Here it comes.  You ready?  The finale.  We hallow God’s name when we live a life of obedience to Him.  That’s the final key.  You cannot come to the fullness of hallowing His name unless you obey Him.  To say, “Oh yes I believe that You are.  I believe that You are who the Bible says You are.  Oh yes, God, I’m aware of Your presence in my life,” and then to disobey cuts off the capability of a person to reverence His name.  You see the prayer is not just that God’s name be hallowed in heaven.  It’s not just that God’s name be hallowed around the world.  It’s that God’s name be hallowed in me.  This is this folks.  Get it.  This is the prayer that says, “God may I be a vehicle for Your holiness?”  That’s where prayer begins.  Before you start asking for what you should get you need to ask for what you should be.  Do you see?

Luther’s catechism, the question was asked, how is God’s name hallowed among us?  The answer: when both our doctrine and our life are truly Christian.  When you have the right thoughts of God, and you do the right deeds from God you are hallowing His name.  The first part of this prayer is, “God, teach me the truth, and help me live it.”  “Hallowed be Thy name,” means in me God.  Manifest Your holiness by my right knowledge of who You are, and my right living in response to it.  That’s why 1 Corinthians 10:31 says, “Whatever you do, whether you eat or drink, or whatever you do, do it all to the glory of God.”  That’s the way we’re to live.

Matthew 5:16.  I already said it, “Let your light so shine before men, that they may see your good works, and glorify your Father, who is in heaven.”  “Hallowed by Thy name,” means God be on display through me.  Let the light shine through me so that they may glorify You.  How do you do that?  How do you obey in that way?  How do you really let God be made manifest?  By living in obedience to His Word.  The Bible says we glorify God by confessing Him as Lord.  We glorify God by confessing sin, we glorify God by faith.  We glorify God be bearing fruit.  We glorify god by praise.  We glorify God by contentment.  We glorify Him by proclamation of His truth.  We glorify God by evangelism.  We glorify God by sexual physical purity, 1 Corinthians 6.  We glorify God by unity.  And it goes on and on, all the ways that we can demonstrate the majesty and the glory of God so that others in seeing us will make the right judgment about who God is, and be drawn to Him.
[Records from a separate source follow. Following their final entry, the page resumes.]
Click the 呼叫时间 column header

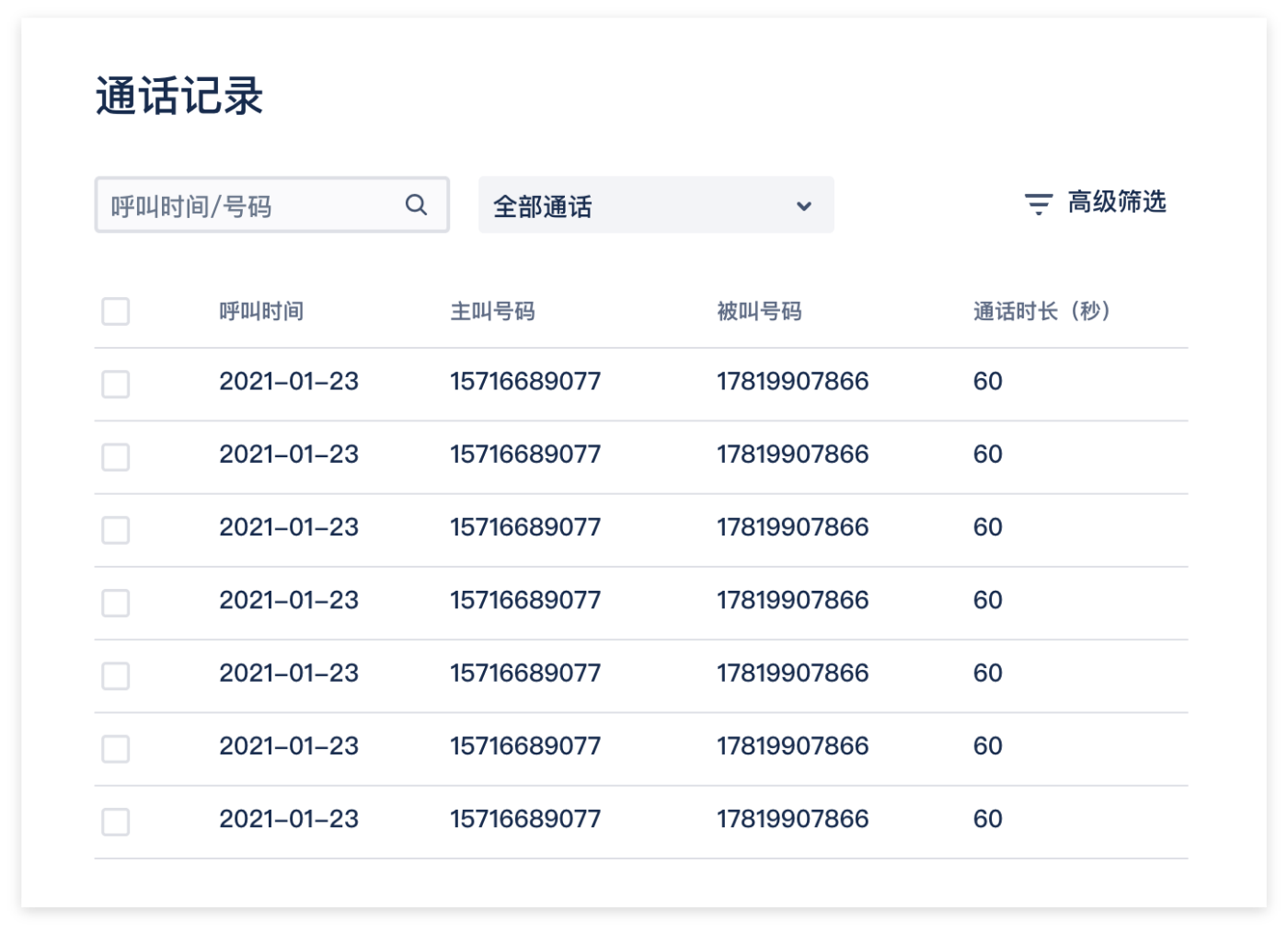[x=261, y=312]
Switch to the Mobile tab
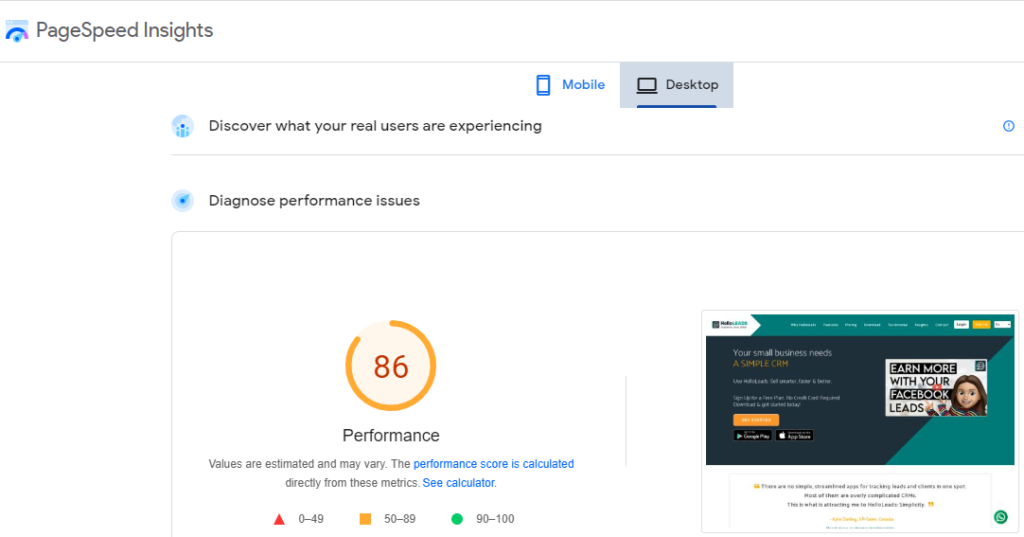This screenshot has width=1024, height=537. [570, 85]

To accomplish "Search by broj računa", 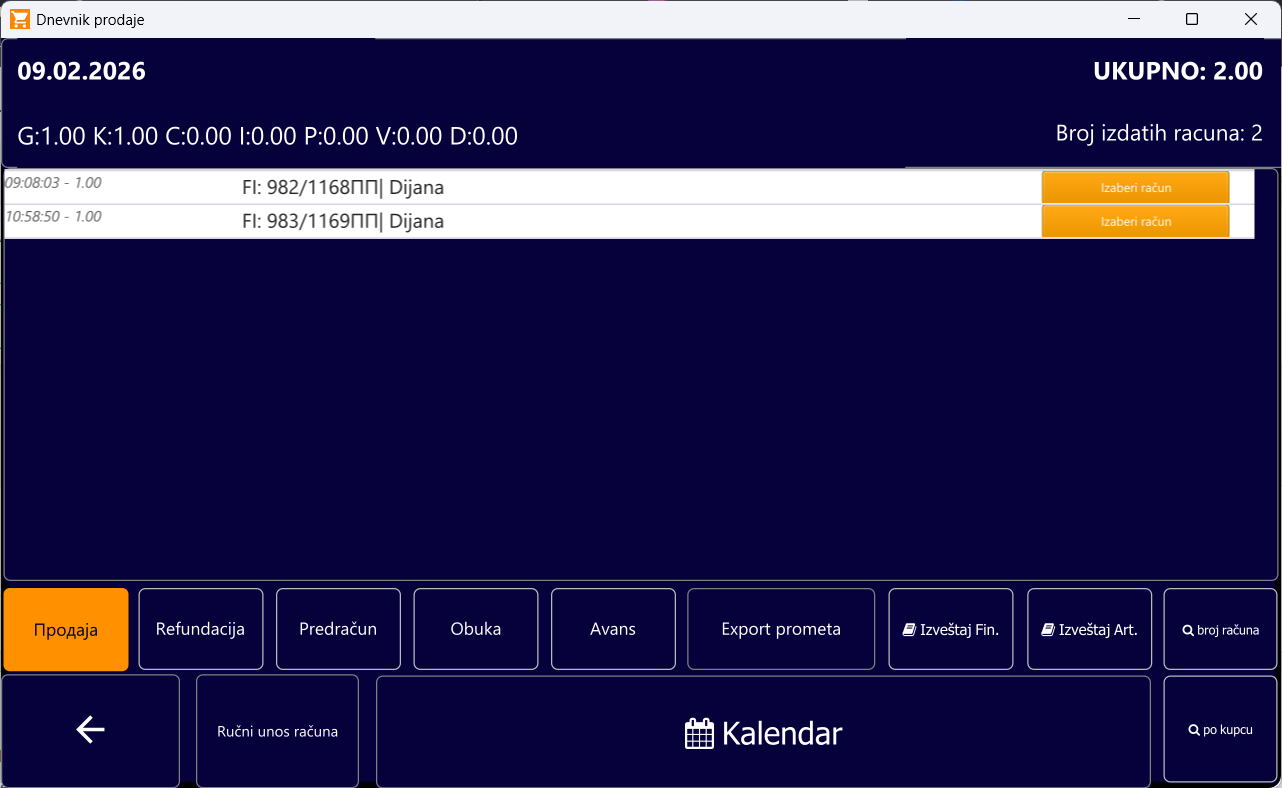I will [x=1220, y=629].
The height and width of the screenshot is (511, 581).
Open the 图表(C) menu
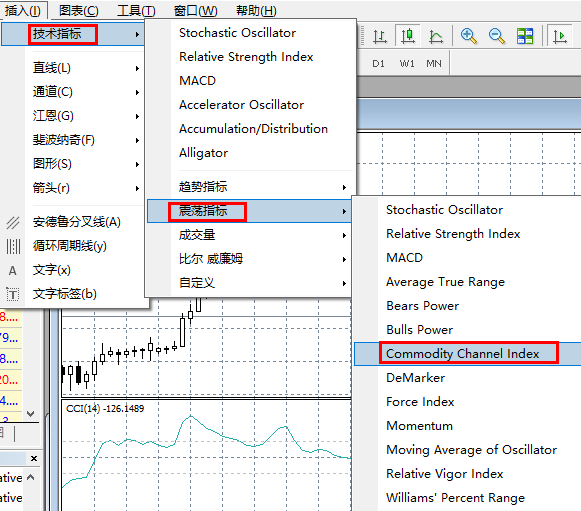click(x=79, y=10)
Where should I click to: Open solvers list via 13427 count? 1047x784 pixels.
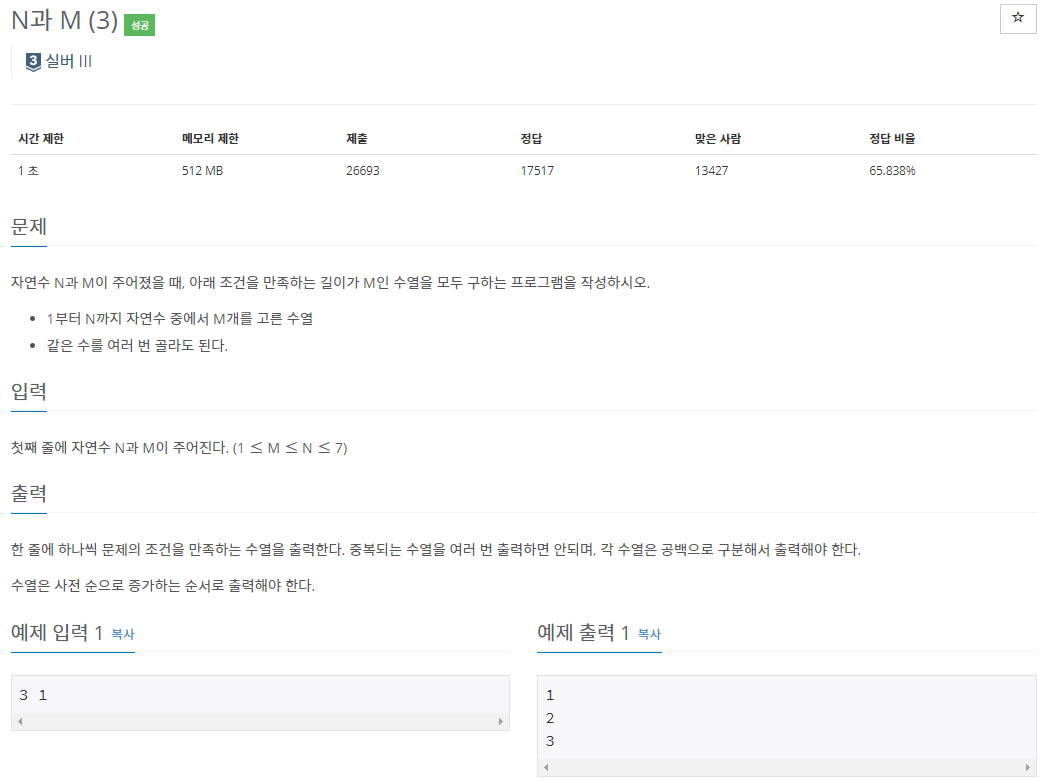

Gregory of Nyssa wrote this, “A man who leads such a life will oppose fortitude to the assaults of the passions.  Since he partakes of the requirements of life only as far as is necessary he is in no way softened by the luxuries of the body, and is an utter stranger to revelry and laziness as well as to boastful conceit.  He touches the earth but lightly with the tip of his toes, for he is not engulfed by the pleasurable enjoyments in its life, but is above all deceit that comes by the senses.  And so even although in the flesh he strives after the immaterial life, he counts the possession of virtues the only riches.  Familiarity with God the only nobility.  His only privilege and power is the mastery of self, so as not to be a slave to human passions.  He is saddened if his life in this material world is prolonged.  Like those who are seasick, he hastens to reach the port.”

And then Gregory of Nyssa prayed this, “May I become through Thy help blameless, just and holy.  May I abstain from every evil; speak the truth and do justly.  May I walk in the straight paths shining with temperance, adorned with incorruption, beautiful through wisdom and prudence.  May I meditate upon the things that are above and despise what is earthly, for a man can glorify God in no other way save by his virtue, which bears witness that the divine power is the cause of his goodness.”

“Hallowed be Thy name.”  Is His name hallowed in you?  That’s the beginning of your petitions when you pray.  Let’s bow together.

I’m reminded, our Father, of the Psalmists words, “Oh, magnify the Lord with me, and let us exalt his name together.”  May this congregation, oh Lord, hallow Thy name.  May they so live that others may see their good works and glorify their Father, who is in heaven.  We pray in the name of the Lord Jesus Christ.  Amen.